Task prompt –
A word-for-word copy of the entries is needed, and it should contain no images.

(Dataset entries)
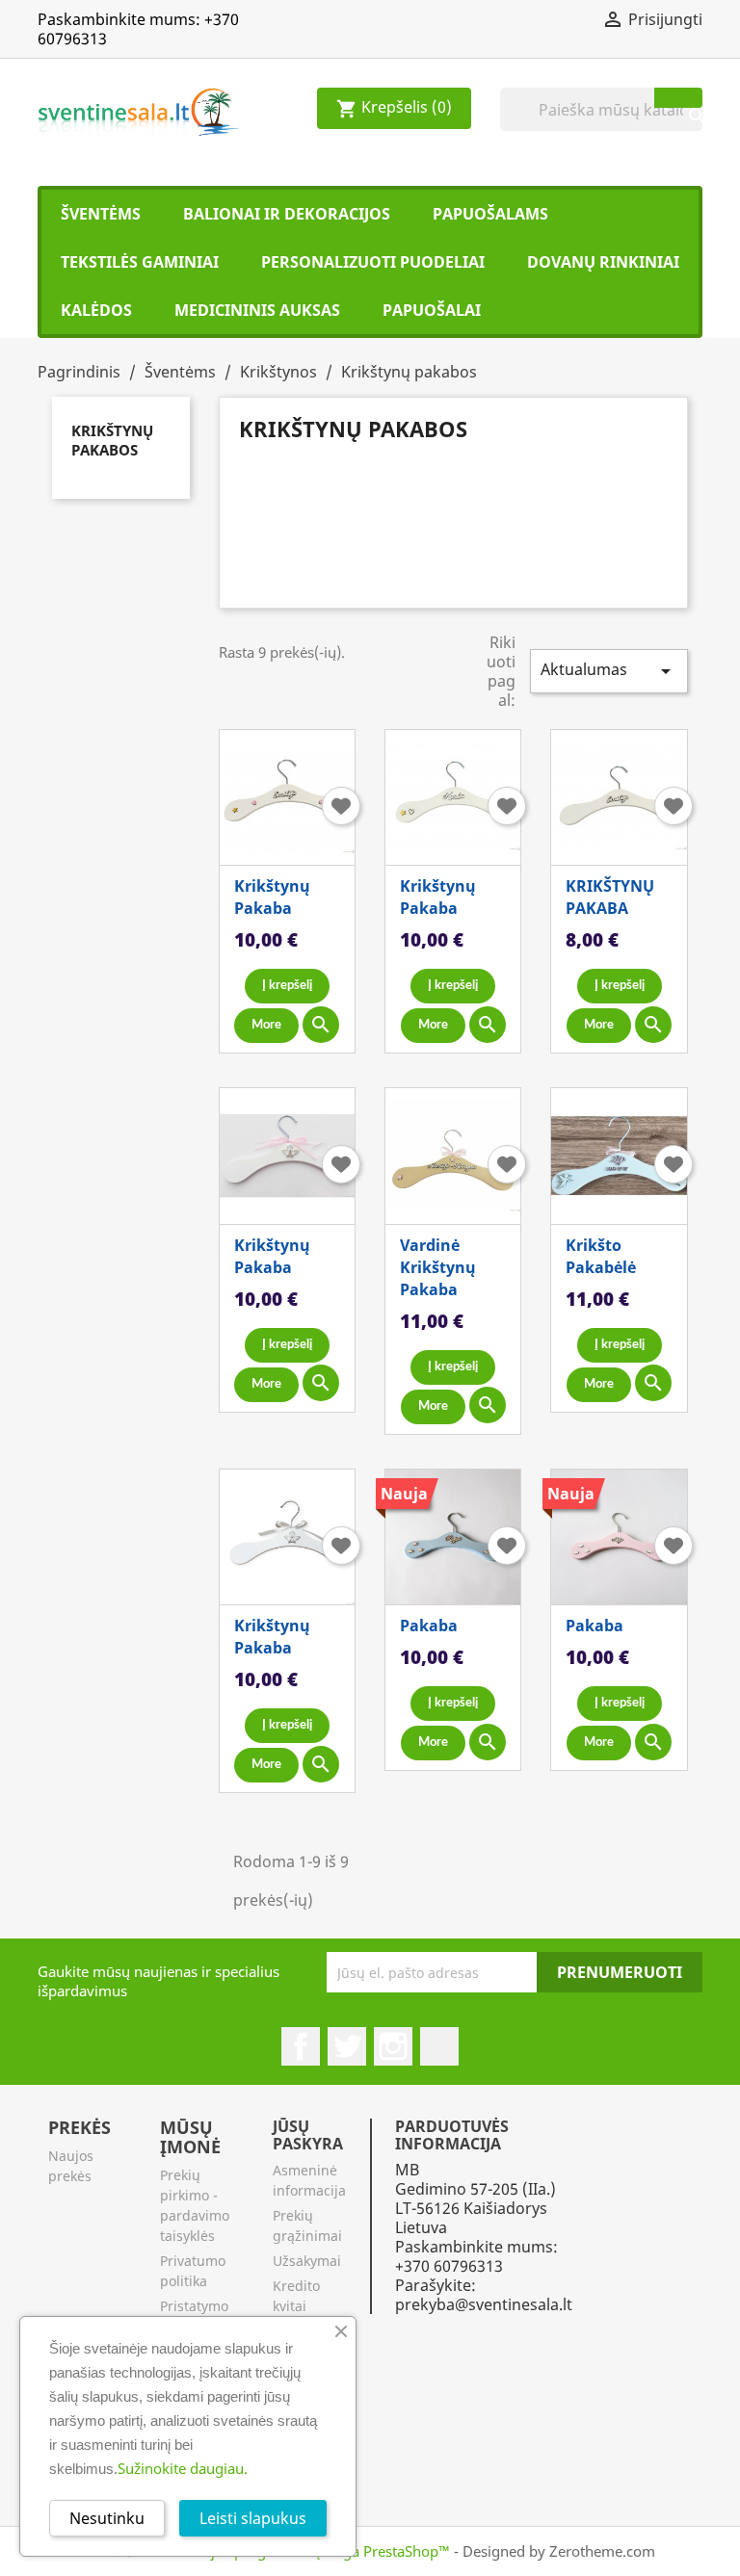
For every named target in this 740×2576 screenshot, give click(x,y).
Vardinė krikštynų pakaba (438, 1267)
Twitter (347, 2046)
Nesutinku (107, 2518)
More (266, 1025)
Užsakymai (307, 2260)
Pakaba (429, 1625)
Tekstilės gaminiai (140, 262)
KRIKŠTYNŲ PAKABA (610, 897)
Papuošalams (490, 213)
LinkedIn (439, 2046)
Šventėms (101, 213)
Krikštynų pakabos (112, 440)
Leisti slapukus (252, 2518)
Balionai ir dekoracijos (286, 213)
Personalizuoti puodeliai (373, 262)
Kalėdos (96, 310)
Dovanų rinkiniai (603, 262)
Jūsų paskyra (308, 2135)
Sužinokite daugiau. (183, 2468)
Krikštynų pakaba (272, 897)
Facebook (300, 2046)
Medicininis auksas (257, 310)
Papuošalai (432, 310)
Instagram (393, 2046)
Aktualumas (609, 671)
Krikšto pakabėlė (601, 1256)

Finished exercise –
For every named target in this 740×2576 screenshot, give click(x,y).
Vardinė krikštynų pakaba (438, 1267)
Twitter (347, 2046)
Nesutinku (107, 2518)
More (266, 1025)
Užsakymai (307, 2260)
Pakaba (429, 1625)
Tekstilės gaminiai (140, 262)
KRIKŠTYNŲ PAKABA (610, 897)
Papuošalams (490, 213)
LinkedIn (439, 2046)
Šventėms (101, 213)
Krikštynų pakabos (112, 440)
Leisti slapukus (252, 2518)
Balionai ir dekoracijos (286, 213)
Personalizuoti puodeliai (373, 262)
Kalėdos (96, 310)
Dovanų rinkiniai (603, 262)
Jūsų paskyra (308, 2135)
Sužinokite daugiau. (183, 2468)
Krikštynų pakaba (272, 897)
Facebook (300, 2046)
Medicininis auksas (257, 310)
Papuošalai (432, 310)
Instagram (393, 2046)
Aktualumas (609, 671)
Krikšto pakabėlė (601, 1256)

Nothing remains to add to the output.